Me maquillé y me puse un vestido que era de mamá y lo mandé a Julio a peinarse y prendí velas y
lucecitas de Navidad. A los chicos les encantó y enseguida nos acordamos de la Navidad que te quedaste
encerrada en el baño de atrás como una hora y nadie se animaba a ir a golpear la puerta porque pensamos que
te había caído mal el vitel toné. Nos cagamos de risa, Emilia. Tu nieta es una guacha, se puso a imitarte cuando
saliste re caliente, ¿te acordás? Nos empezaste a echar a todos y el Agustín, que estaba re mamado, te abrazaba
y te decía ¡perdón, abuela, mirá si te nos ibas! Julio se quedó sin aire de tanto reírse. Después, Lucas se acordó
de cuando lo agarraste tirando huevos por el balcón para ver si salía un pollito y le dijiste que aparte de
castigarlo por romper los huevos, lo castigabas por boludo, porque si llegaba a salir un pollito se iba a hacer
sorete contra el suelo. Aproveché tanta carcajada para soltar todas las lágrimas.

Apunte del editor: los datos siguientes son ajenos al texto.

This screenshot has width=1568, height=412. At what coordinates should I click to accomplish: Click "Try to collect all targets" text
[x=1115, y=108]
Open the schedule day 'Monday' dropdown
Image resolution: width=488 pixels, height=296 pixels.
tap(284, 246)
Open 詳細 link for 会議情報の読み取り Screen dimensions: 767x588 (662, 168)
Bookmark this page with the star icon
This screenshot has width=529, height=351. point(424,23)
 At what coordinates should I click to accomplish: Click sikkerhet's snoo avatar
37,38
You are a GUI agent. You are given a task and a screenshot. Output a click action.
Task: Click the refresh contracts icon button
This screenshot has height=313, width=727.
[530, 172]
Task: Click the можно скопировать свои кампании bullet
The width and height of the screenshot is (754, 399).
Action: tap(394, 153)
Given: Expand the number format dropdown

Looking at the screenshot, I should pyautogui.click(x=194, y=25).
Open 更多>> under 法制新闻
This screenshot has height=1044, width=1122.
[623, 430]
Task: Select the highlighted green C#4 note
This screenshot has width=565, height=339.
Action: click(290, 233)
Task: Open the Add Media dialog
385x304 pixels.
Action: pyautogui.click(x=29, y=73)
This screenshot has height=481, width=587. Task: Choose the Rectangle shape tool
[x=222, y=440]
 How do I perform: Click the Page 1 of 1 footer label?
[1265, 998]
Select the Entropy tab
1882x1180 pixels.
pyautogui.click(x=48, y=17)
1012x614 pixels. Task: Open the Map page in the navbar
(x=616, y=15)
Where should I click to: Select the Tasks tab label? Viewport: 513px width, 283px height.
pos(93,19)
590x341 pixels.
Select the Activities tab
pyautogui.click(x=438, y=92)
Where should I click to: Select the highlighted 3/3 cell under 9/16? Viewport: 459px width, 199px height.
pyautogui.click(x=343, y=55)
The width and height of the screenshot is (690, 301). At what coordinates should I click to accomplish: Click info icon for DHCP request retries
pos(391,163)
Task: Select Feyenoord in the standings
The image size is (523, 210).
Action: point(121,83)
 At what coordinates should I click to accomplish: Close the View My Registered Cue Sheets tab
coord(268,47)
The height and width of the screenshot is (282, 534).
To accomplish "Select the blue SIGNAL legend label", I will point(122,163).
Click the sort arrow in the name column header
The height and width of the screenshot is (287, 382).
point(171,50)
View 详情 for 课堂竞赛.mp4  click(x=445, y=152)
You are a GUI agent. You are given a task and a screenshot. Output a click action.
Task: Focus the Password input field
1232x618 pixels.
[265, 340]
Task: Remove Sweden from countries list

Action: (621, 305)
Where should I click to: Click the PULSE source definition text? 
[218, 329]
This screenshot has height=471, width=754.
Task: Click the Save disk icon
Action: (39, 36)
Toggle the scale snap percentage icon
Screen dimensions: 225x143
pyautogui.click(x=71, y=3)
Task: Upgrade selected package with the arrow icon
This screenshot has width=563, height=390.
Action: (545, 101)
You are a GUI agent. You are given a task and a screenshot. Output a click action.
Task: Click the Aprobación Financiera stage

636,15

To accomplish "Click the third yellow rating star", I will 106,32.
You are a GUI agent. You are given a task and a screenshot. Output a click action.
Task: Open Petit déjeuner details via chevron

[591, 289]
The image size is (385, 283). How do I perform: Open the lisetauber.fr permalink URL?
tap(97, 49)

Hoy me hiciste falta, Emilia.
Cuando nos terminamos los fideos al pesto que hicieron los chicos, brindamos por Andrea y también
brindamos por vos y después yo pedí perdón, porque ni para la torta había conseguido. Entonces, Andrea
apagó las luces y salió corriendo para la cocina. ¡Casi me infarto de la risa, Emilia! Volvió cantando el feliz
cumpleaños, sosteniendo un racimo de bananas con las manos en bandeja, ¡y encima de las bananas había
clavado una velita! Los varones cantaron con ella, pero yo no pude, porque no podía parar de reírme. Me
levanté y la llené de besos y lágrimas y la abracé fuerte, muy fuerte. La abracé por las dos.
Ella pidió tres deseos, apagó la vela y nos dio una banana a cada uno. Te juro que ninguna torta podía
ser más rica que esa banana, Emilia. La puta que hoy me hiciste falta, che. Hoy me hubiese encantado hacerte
un café con leche. Hoy me hubiese gustado poder contarte que por fin encontré la casa donde vive la felicidad
y que no tengo que tocar el timbre para que me abra la puerta.